*BRIEF 1:*
Please answer these from the article on the Fredi Kronenberg Award:
(a) Who was the first recipient of the award?
(b) In what year was the award created?
(c) Which botanical does the article name as one Kronenberg was especially interested in for menopause symptoms?
*BRIEF 2:*
Continue the article on the Fredi Kronenberg Award after its last sentence.
Start of DOCUMENT SECTION
Low Dog was the first recipient; Romm was last year's honoree.

In her endorsement, Romm praised Hardy for working “tirelessly and selflessly behind the scenes with no thought of fame or glory, only the advancement of the work.” Hardy has pushed successfully “for the integration of evidence-based botanical medicine into medical and scientific settings," she added.

“Mary is an inspiration to work alongside,” Romm added. “She often asks the most incisive questions…and has a command of the literature…. Yet she shares with the most admirable qualities of confidence, humility, collegiality and generosity. I cannot think of anyone more deserving or fitting to receive this award. I am quite confident that Fredi would agree.”

The ABC Fredi Kronenberg Award was created in 2018 in honor of Fredi Kronenberg, Ph.D., who was a longtime member of the council's board of trustees. A distinguished researcher and educator, Kronenberg dedicated her professional life to the study of medicinal plants and phytomedicines for women’s health conditions. She was particularly interested in phytoestrogen-containing botanicals, such as black cohosh (Actaea racemosa), for the treatment of menopause symptoms.
End of DOCUMENT SECTION
Start of DATA FOR REVIEW
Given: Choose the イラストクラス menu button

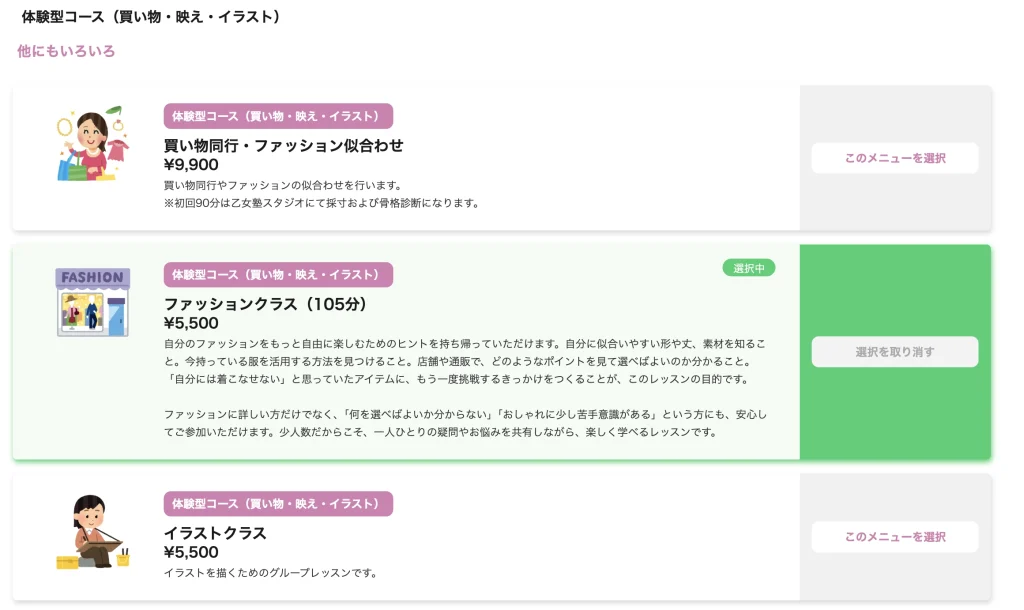Looking at the screenshot, I should click(895, 537).
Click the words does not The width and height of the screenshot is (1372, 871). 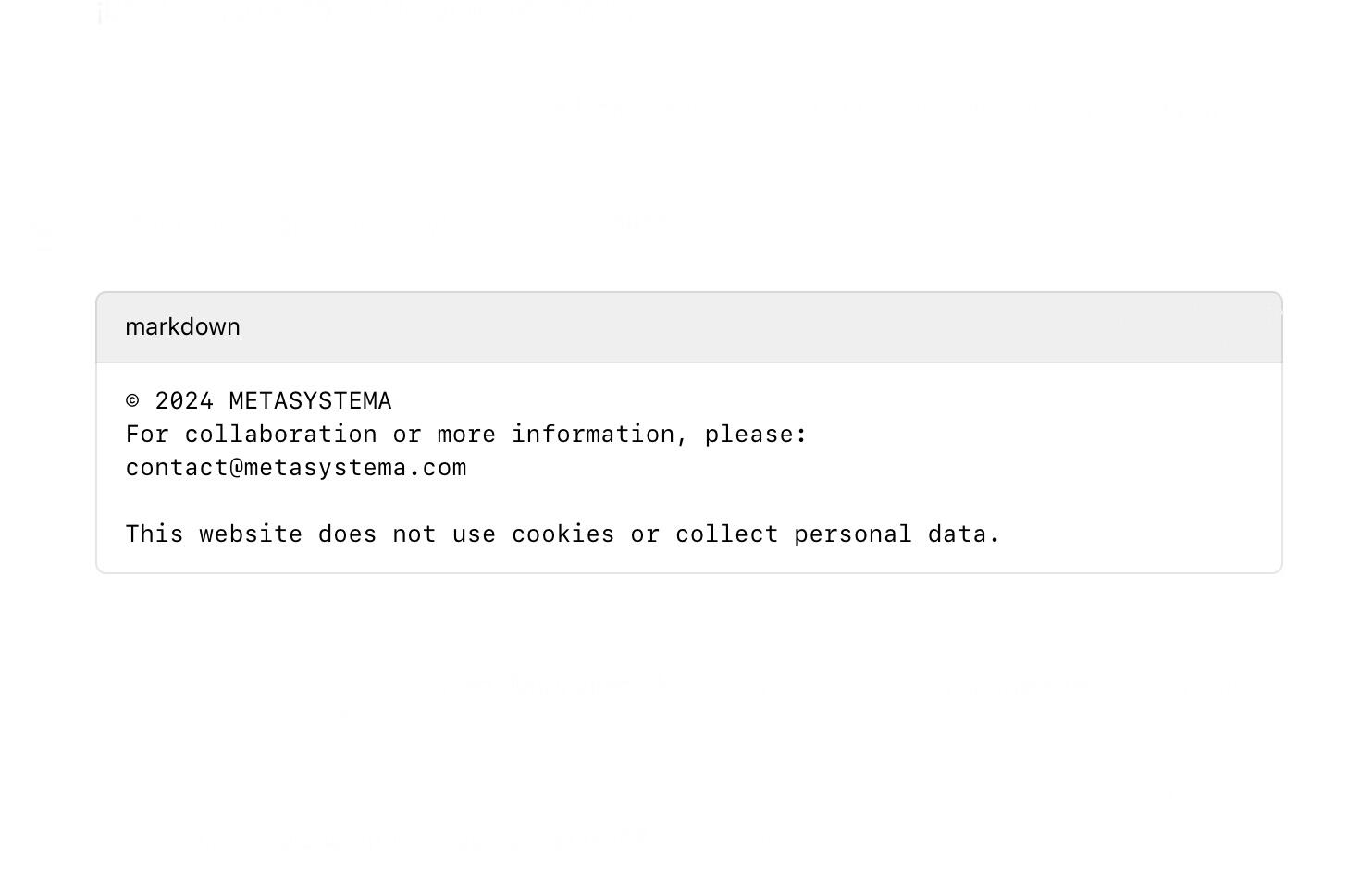(377, 534)
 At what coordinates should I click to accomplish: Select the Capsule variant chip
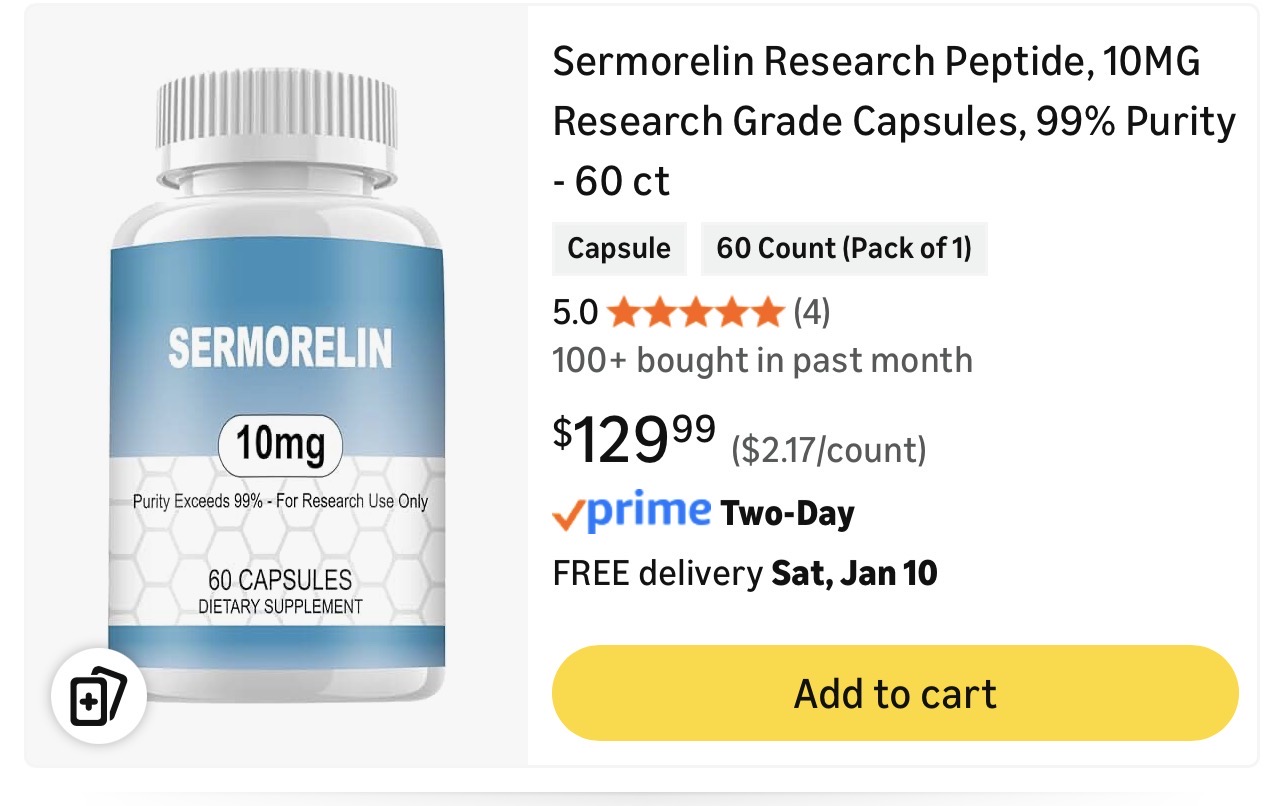tap(619, 248)
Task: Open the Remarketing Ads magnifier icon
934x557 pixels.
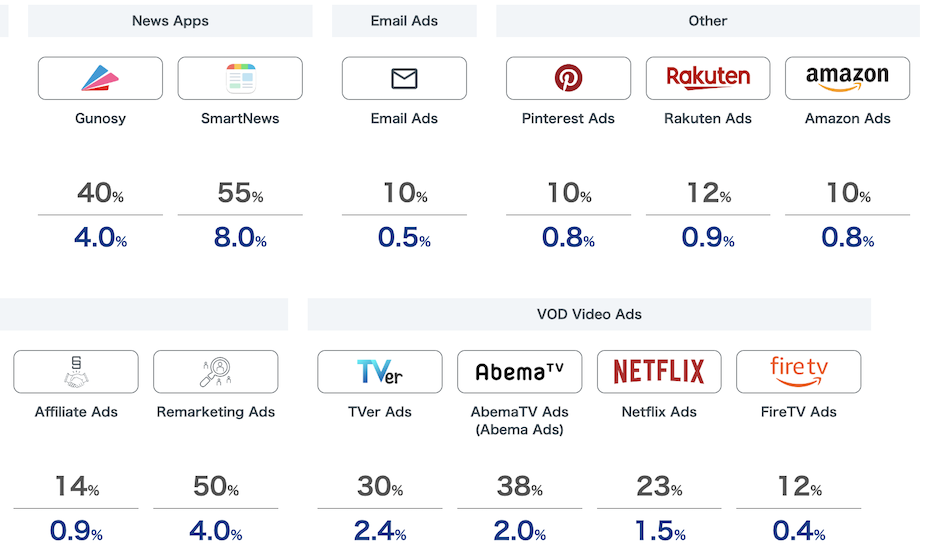Action: (x=216, y=372)
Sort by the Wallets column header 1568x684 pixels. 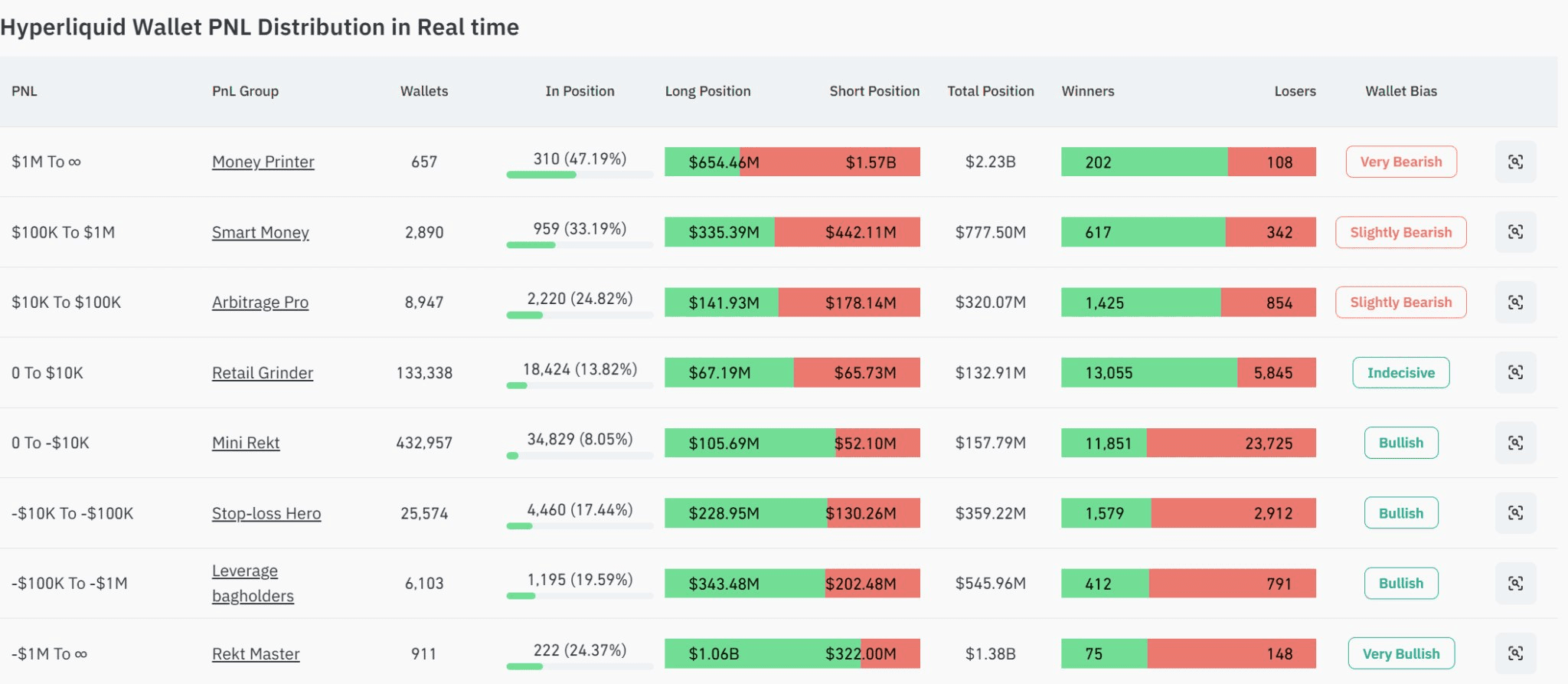pos(424,91)
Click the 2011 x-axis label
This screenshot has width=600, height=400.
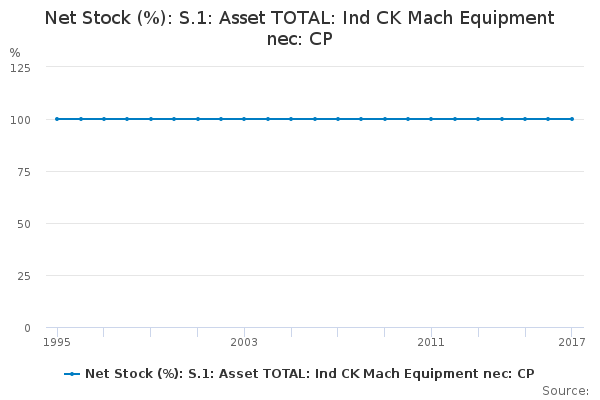(x=431, y=342)
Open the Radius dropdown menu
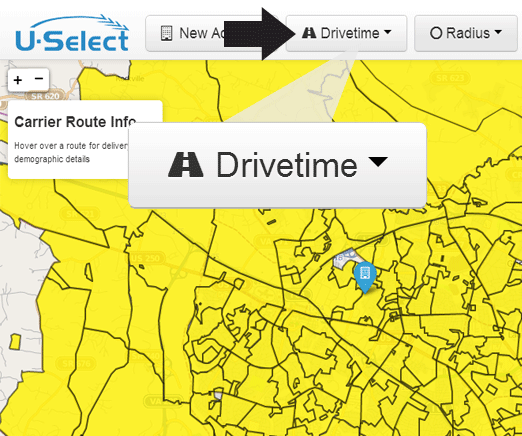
End of DATA FOR REVIEW
*ANSWER SECTION 1:*
(a) Low Dog
(b) 2018
(c) Black cohosh (Actaea racemosa)

*ANSWER SECTION 2:*
She died in April 2017.

Kronenberg co-founded the Richard and Hinda Rosenthal Center for Complementary and Alternative Medicine at Columbia University—the first CAM program at an Ivy League school and the first government-funded CAM research and educational center.

For 10 years, she also co-directed an onsite five-day continuing education course for physicians and other health care providers interested in botanical medicine.

Hardy a pioneer in integrative medicine

Mary Hardy, M.D., 2019 Fredi Kronenberg Excellence in Research and Education in Botanicals for Women’s Health AwardFor the last 20 years, Hardy has taught in medical schools at the University of Southern California and the University of California-Los Angeles and been on faculty for integrative medicine fellowships at Georgetown University and the Academy of Integrative Health and Medicine (AIHM) in San Diego.

Hardy earned her M.D. at Louisiana State University in her hometown of New Orleans, Louisiana.

In 1998, she co-founded the Cedars-Sinai Integrative Medicine Medical Group at the Cedars-Sinai Medical Center in Los Angeles, California—one of the first integrative medicine clinics in the country.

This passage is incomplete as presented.